### DESCRIPTION OF THE TASK
Your answer should consist solely of the lines from the one containing "709x658 pixels. How" through the end of the entries below, duplicated exactly.

Start of SUPPLIED DATA

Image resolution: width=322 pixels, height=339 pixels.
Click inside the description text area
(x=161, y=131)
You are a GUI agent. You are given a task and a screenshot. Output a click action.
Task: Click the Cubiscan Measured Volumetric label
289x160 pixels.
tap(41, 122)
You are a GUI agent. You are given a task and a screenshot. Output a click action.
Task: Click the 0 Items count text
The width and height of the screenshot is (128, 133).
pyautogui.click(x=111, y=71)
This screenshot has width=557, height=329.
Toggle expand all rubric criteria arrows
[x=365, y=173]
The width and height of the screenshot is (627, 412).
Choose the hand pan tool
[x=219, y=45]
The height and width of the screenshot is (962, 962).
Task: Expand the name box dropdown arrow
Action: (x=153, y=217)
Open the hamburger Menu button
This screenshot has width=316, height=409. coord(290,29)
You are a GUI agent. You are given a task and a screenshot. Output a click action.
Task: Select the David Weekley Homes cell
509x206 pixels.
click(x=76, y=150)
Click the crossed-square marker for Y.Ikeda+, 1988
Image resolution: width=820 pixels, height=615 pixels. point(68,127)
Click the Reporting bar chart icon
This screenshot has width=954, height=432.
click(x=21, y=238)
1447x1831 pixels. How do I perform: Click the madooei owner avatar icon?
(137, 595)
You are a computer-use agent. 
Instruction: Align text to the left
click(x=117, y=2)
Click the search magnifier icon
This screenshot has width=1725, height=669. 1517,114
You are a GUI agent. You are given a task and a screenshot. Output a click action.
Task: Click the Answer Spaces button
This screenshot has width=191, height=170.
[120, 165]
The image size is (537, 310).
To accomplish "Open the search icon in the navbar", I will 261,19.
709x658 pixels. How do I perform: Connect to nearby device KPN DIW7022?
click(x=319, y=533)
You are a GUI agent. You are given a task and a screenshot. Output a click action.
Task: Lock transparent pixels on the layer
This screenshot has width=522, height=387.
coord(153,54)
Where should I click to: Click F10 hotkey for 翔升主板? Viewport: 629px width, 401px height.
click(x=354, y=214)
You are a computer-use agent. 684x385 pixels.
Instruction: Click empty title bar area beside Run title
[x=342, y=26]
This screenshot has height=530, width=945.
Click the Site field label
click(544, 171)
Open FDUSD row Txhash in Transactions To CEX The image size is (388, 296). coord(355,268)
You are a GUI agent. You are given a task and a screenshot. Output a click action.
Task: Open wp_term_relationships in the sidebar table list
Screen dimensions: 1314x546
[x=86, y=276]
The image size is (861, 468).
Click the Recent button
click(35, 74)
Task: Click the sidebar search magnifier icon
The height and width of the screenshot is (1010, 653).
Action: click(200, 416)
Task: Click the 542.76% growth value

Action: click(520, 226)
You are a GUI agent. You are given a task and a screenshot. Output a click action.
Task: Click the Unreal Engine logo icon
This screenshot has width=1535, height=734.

End of SUPPLIED DATA

### ANSWER SPACE
709x658 pixels. How do I perform: Connect to nearby device KPN DIW7022?
click(x=319, y=533)
You are a GUI agent. You are given a task and a screenshot. Output a click action.
Task: Lock transparent pixels on the layer
This screenshot has width=522, height=387.
coord(153,54)
Where should I click to: Click F10 hotkey for 翔升主板? Viewport: 629px width, 401px height.
click(x=354, y=214)
You are a computer-use agent. 684x385 pixels.
Instruction: Click empty title bar area beside Run title
[x=342, y=26]
This screenshot has height=530, width=945.
Click the Site field label
click(544, 171)
Open FDUSD row Txhash in Transactions To CEX The image size is (388, 296). coord(355,268)
You are a GUI agent. You are given a task and a screenshot. Output a click action.
Task: Open wp_term_relationships in the sidebar table list
Screen dimensions: 1314x546
[x=86, y=276]
The image size is (861, 468).
Click the Recent button
click(35, 74)
Task: Click the sidebar search magnifier icon
The height and width of the screenshot is (1010, 653).
Action: click(200, 416)
Task: Click the 542.76% growth value

Action: click(520, 226)
You are a GUI agent. You are given a task and a screenshot. Output a click action.
Task: Click the Unreal Engine logo icon
This screenshot has width=1535, height=734.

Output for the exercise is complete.